Task statement:
Every entry that follows needs to be repeated exactly.

Input data:
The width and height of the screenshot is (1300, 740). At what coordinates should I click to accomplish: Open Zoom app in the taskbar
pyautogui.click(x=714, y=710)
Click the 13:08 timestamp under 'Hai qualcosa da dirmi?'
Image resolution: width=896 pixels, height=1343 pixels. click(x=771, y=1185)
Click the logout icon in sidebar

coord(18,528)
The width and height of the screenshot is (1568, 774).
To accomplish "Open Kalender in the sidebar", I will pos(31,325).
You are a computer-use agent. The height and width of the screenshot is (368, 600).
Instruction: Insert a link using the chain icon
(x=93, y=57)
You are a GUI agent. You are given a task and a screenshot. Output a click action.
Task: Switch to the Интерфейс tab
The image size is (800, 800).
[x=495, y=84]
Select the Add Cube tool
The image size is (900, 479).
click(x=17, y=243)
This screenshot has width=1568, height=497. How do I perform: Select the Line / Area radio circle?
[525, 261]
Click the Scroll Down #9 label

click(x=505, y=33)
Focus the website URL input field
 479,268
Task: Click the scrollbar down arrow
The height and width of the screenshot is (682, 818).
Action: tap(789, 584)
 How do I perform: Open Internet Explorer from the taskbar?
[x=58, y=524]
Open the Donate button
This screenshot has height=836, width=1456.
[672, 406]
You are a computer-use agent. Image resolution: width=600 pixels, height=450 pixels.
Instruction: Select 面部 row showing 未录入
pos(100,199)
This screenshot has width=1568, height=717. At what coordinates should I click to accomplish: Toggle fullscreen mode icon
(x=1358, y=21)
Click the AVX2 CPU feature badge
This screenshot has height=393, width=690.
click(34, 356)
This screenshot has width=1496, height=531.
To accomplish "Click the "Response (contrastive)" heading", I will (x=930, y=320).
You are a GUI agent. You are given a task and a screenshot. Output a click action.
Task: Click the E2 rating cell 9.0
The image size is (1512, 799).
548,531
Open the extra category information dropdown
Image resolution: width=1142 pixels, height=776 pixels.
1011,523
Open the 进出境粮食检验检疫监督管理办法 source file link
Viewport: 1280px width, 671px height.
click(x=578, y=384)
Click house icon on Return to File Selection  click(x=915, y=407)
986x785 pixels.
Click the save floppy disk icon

Response area:
The width and height of the screenshot is (1300, 740). At what coordinates should I click to accomplish: Open Zoom app in the taskbar
pyautogui.click(x=714, y=710)
Click the 13:08 timestamp under 'Hai qualcosa da dirmi?'
Image resolution: width=896 pixels, height=1343 pixels. click(x=771, y=1185)
Click the logout icon in sidebar

coord(18,528)
The width and height of the screenshot is (1568, 774).
To accomplish "Open Kalender in the sidebar", I will pos(31,325).
You are a computer-use agent. The height and width of the screenshot is (368, 600).
Instruction: Insert a link using the chain icon
(x=93, y=57)
You are a GUI agent. You are given a task and a screenshot. Output a click action.
Task: Switch to the Интерфейс tab
The image size is (800, 800).
[x=495, y=84]
Select the Add Cube tool
The image size is (900, 479).
click(x=17, y=243)
This screenshot has width=1568, height=497. How do I perform: Select the Line / Area radio circle?
[525, 261]
Click the Scroll Down #9 label

click(x=505, y=33)
Focus the website URL input field
 479,268
Task: Click the scrollbar down arrow
The height and width of the screenshot is (682, 818).
Action: tap(789, 584)
 How do I perform: Open Internet Explorer from the taskbar?
[x=58, y=524]
Open the Donate button
This screenshot has height=836, width=1456.
[672, 406]
You are a computer-use agent. Image resolution: width=600 pixels, height=450 pixels.
Instruction: Select 面部 row showing 未录入
pos(100,199)
This screenshot has width=1568, height=717. At what coordinates should I click to accomplish: Toggle fullscreen mode icon
(x=1358, y=21)
Click the AVX2 CPU feature badge
This screenshot has height=393, width=690.
click(34, 356)
This screenshot has width=1496, height=531.
To accomplish "Click the "Response (contrastive)" heading", I will (x=930, y=320).
You are a GUI agent. You are given a task and a screenshot. Output a click action.
Task: Click the E2 rating cell 9.0
The image size is (1512, 799).
548,531
Open the extra category information dropdown
Image resolution: width=1142 pixels, height=776 pixels.
1011,523
Open the 进出境粮食检验检疫监督管理办法 source file link
Viewport: 1280px width, 671px height.
click(x=578, y=384)
Click house icon on Return to File Selection  click(x=915, y=407)
986x785 pixels.
Click the save floppy disk icon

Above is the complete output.